A presidenta do Conselho Mundial, Socorro Gomes, emitiu nota nesta quarta-feira (23), repudiando a sequência de declarações dos governos dos EUA, do Brasil, da Colômbia e outros países da região, que reconhecem o golpista Juan Guaidó presidente interino da Venezuela. Guaidó se auto-proclamou líder de um “governo de transição” que visa derrubar o governo legitimamente eleito do presidente Nicolás Maduro e os representantes vizinhos apressaram-se para apoiá-lo, ainda que Guaidó não tenha o voto popular para o posto. Leia a íntegra da nota de Socorro Gomes.

“O imperialismo deu uma ordem e o povo venezuelano não cumpre ordens do imperialismo. O povo da Venezuela é um povo livre, rebelde, valoroso”, disse Maduro

Reforçar o apoio à luta do povo venezuelano contra a ingerência 

As forças democráticas e da paz, constantemente mobilizadas em apoio à luta do povo venezuelano na defesa da sua soberania, manifestam-se novamente em repúdio contundente à ofensiva contra o governo legitimamente eleito do presidente Nicolás Maduro. Nesta quarta-feira (23), evidenciando sua disposição para levar a ingerência na Venezuela às últimas consequências, o governo de Donald Trump afirmou reconhecer o líder da oposição, o golpista Juan Guaidó, sem mandato popular, como presidente interino do país, no que foi secundado por governos aliados.

Tamanha afronta é um atentado contra as normas mais essenciais das relações internacionais prezadas por todas as forças verdadeiramente democráticas dedicadas à construção de um mundo de paz e cooperação. Deve ser amplamente rechaçada não apenas pelas entidades populares, como também pelas instituições que prezem pela democracia e os princípios plasmados da Carta das Nações Unidas.

O Conselho Mundial da Paz defende a soberania das nações e o respeito mútuo como pilares de relações construtivas entre as nações. Por isso, repudia nos mais firmes termos mais este anúncio ultrajante do governo estadunidense, sugerido pelos países que aderiram à prepotente declaração emitida em nome do Grupo de Lima, há duas semanas, afirmando não reconhecer a legitimidade do governo Maduro, cujo mandato foi renovado pelo voto popular.
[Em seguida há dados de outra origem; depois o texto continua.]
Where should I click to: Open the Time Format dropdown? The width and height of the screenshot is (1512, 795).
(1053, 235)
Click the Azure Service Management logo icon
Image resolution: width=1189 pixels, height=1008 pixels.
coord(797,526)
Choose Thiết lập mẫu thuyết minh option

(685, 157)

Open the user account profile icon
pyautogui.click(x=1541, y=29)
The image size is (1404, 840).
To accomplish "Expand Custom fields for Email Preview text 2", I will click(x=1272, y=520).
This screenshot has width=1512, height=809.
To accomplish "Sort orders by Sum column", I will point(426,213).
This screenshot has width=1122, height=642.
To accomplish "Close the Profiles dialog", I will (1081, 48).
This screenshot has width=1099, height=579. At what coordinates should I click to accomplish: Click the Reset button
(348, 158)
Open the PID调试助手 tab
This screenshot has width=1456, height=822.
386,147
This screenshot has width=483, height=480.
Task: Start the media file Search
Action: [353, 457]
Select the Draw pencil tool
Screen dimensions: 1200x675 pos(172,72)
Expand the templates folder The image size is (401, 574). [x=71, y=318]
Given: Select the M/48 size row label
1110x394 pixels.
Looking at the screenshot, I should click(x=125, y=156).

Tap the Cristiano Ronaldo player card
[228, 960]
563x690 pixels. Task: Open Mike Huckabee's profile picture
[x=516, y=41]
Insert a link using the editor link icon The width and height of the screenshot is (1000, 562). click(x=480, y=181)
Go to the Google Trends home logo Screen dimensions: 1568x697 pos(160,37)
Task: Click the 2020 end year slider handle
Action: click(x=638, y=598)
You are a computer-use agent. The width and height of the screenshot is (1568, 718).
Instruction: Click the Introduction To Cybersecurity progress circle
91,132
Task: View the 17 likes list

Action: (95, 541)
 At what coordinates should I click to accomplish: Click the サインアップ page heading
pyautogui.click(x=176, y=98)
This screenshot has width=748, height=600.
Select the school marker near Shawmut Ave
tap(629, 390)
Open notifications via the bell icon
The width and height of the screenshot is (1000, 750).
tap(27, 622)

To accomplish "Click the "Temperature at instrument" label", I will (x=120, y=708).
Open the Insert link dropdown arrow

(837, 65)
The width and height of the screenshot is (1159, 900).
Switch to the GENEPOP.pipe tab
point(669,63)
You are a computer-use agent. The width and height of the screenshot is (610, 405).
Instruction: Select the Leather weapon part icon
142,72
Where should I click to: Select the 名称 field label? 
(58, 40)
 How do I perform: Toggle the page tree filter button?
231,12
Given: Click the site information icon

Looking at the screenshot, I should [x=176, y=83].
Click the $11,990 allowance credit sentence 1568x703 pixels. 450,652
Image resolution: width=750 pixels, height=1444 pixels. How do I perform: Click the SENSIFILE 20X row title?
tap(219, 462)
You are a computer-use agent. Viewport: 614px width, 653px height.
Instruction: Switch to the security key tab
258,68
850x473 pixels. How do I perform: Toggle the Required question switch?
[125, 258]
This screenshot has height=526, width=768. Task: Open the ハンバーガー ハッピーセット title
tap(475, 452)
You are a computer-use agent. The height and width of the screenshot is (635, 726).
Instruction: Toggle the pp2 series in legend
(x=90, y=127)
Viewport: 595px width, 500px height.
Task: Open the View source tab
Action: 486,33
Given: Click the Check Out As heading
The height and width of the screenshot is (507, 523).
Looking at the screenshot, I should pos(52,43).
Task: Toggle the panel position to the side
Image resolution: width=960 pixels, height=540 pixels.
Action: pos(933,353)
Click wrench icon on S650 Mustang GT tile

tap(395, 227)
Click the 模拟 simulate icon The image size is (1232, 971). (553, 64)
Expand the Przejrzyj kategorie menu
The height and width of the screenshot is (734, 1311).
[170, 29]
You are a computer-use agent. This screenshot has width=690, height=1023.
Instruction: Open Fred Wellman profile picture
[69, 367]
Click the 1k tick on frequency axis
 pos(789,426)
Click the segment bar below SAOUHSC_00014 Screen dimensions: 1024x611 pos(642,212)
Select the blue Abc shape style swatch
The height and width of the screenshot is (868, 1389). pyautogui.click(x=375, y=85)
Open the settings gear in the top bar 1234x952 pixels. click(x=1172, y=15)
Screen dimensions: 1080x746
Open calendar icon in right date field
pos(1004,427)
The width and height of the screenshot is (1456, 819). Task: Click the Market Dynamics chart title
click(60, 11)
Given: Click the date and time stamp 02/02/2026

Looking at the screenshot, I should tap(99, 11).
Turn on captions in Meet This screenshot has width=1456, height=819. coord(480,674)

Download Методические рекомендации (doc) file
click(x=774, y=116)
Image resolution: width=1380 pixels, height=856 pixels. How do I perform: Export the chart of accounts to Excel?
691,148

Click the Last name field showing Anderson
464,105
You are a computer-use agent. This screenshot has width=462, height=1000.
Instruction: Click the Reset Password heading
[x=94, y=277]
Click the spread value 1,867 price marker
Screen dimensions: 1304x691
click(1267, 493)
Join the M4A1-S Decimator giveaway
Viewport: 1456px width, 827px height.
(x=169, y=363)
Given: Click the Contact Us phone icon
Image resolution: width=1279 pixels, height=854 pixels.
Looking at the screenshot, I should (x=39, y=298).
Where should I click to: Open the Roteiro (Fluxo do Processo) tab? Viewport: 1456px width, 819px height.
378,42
A maioria dos governos de tal grupo, como afirmamos então, padece da completa falta de competência para se reivindicar promotores da democracia. É o caso, entre outros, dos governos da Colômbia e do Brasil, que também declararam reconhecer Guaidó como presidente.

As tentativas de golpe de estado na Venezuela são incessantes e a resistência tem sido valente, um exemplo para os povos determinados na defesa dos rumos soberanos de suas nações. Resolver a crise no país e corrigir cursos cabe única e exclusivamente ao povo venezuelano, em diálogo já convocado pelo governo entre aqueles que sinceramente buscam uma saída democrática.

Os governos de Hugo Chávez e, desde seu início, o do presidente Maduro, respaldado pelo povo e pelas forças patrióticas venezuelanas, têm enfrentado com valentia tais intentos. Tamanha resistência deixa clara também a continuidade da política de ingerência do imperialismo estadunidense, que não mede esforços para manter seu domínio sobre a América Latina, atropelando o direito internacional e tripudiando a democracia que diz defender.

Por isso, instamos ao reforço da mobilização internacional em apoio à luta do povo venezuelano em defesa da sua soberania e da democracia, da legitimidade só garantida pelo voto popular para conduzir os rumos do país, em diálogo franco e soberano com a oposição democrática, fazendo frente aos golpistas que contam com o patrocínio declarado do imperialismo estadunidense e das forças reacionárias da região.

Pelo fim da ofensiva imperialista e a intentona golpista!
Pela soberania e a paz na Venezuela!